La giornata del 13 gennaio si apre con uno sciopero nazionale dei taxi che durerà per l’intera giornata, dalle 8 del mattino alle 22.
La mobilitazione, proclamata da una ventina di sigle sindacali e associazioni di categoria, è destinata a provocare disagi diffusi nelle principali città, con Roma indicata come uno degli epicentri della protesta.
Nel frattempo, il ministro delle Infrastrutture e dei Trasporti Matteo Salvini ha annunciato di aver convocato per domani le sigle sindacali per un tavolo di confronto con la categoria.
Alla base dello sciopero vi sono rivendicazioni legate al reddito e alla difesa del servizio pubblico.

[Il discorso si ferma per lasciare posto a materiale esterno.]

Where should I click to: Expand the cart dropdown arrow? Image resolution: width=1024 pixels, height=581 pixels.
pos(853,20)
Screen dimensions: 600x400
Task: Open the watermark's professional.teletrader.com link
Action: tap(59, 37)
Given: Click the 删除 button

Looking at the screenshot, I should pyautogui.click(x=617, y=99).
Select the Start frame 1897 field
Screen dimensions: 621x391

Le organizzazioni promotrici contestano le politiche del settore e denunciano l’ingresso delle piattaforme digitali di intermediazione.
Usb Taxi spiega che «rivendichiamo un reddito dignitoso e la difesa del servizio pubblico» e accusa le multinazionali di manovre politiche e interessi economici, con un riferimento diretto a Uber, ritenuta responsabile di elusione fiscale.

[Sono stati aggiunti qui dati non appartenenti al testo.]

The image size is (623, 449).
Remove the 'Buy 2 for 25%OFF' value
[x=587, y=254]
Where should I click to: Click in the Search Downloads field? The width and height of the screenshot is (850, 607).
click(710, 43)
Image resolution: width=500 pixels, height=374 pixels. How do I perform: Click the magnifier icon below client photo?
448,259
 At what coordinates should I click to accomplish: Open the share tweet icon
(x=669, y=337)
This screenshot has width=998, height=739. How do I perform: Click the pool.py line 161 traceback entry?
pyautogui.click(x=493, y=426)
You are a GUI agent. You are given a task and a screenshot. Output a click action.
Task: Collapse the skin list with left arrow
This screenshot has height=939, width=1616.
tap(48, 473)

Secondo i tassisti, il fatturato di Uber Italy equivale a quello di oltre 450 licenze, ma con un gettito fiscale giudicato irrisorio per lo Stato. «Vogliamo un servizio governato dalle comunità, non da algoritmi. Quando tutto sarà privato, saremo privati di tutto», afferma il sindacato.
Allo sciopero aderiscono Associazione Tutela Legale Taxi, Atitaxi, Claai, Consultaxi, Fast Confsal Taxi, Federtaxi Cisal, Or.s.a. Taxi, Satam, Sitan, Sul Taxi, Tam, Ugl Taxi, Uil Trasporti Taxi, Filt Cgil, Unimpresa, Unione Artigiani, Usb Taxi, Uritaxi e Uti.
Si registra una spaccatura all’interno del fronte sindacale, poiché Uri, Unione radiotaxi d’Italia, e il consorzio itTaxi non partecipano all’agitazione.
Roma è indicata come uno dei principali poli della protesta. Un serpentone di taxi è previsto dall’aeroporto di Fiumicino verso il centro della capitale, con ripercussioni sul traffico fino al Grande raccordo anulare e sulle principali arterie cittadine.
Le criticità riguardano anche l’aeroporto di Ciampino e le stazioni ferroviarie di Termini e Tiburtina, con possibili disagi per pendolari e turisti.
Tassisti provenienti da altre città, in particolare da Milano e Napoli, sono attesi a Fiumicino per poi muoversi in corteo fino a piazza della Bocca della Verità.
Dalle 11 è previsto lo spostamento verso Montecitorio, dove si svolgerà una manifestazione statica per contrastare «fenomeni di abusivismo presenti nel settore e per arrivare ad una seria disciplina delle piattaforme di intermediazione digitale di proprietà di grandi gruppi multinazionali e dei loro algoritmi». In piazza della Bocca della Verità, dalle 10 alle 17.30, sono possibili chiusure temporanee legate al raggruppamento dei taxi.
Per la giornata successiva è annunciata un’ulteriore manifestazione nei pressi del Ministero delle Imprese e del Made in Italy, in via Molise, dalle 9 alle 13, con possibili disagi alla circolazione nelle zone circostanti.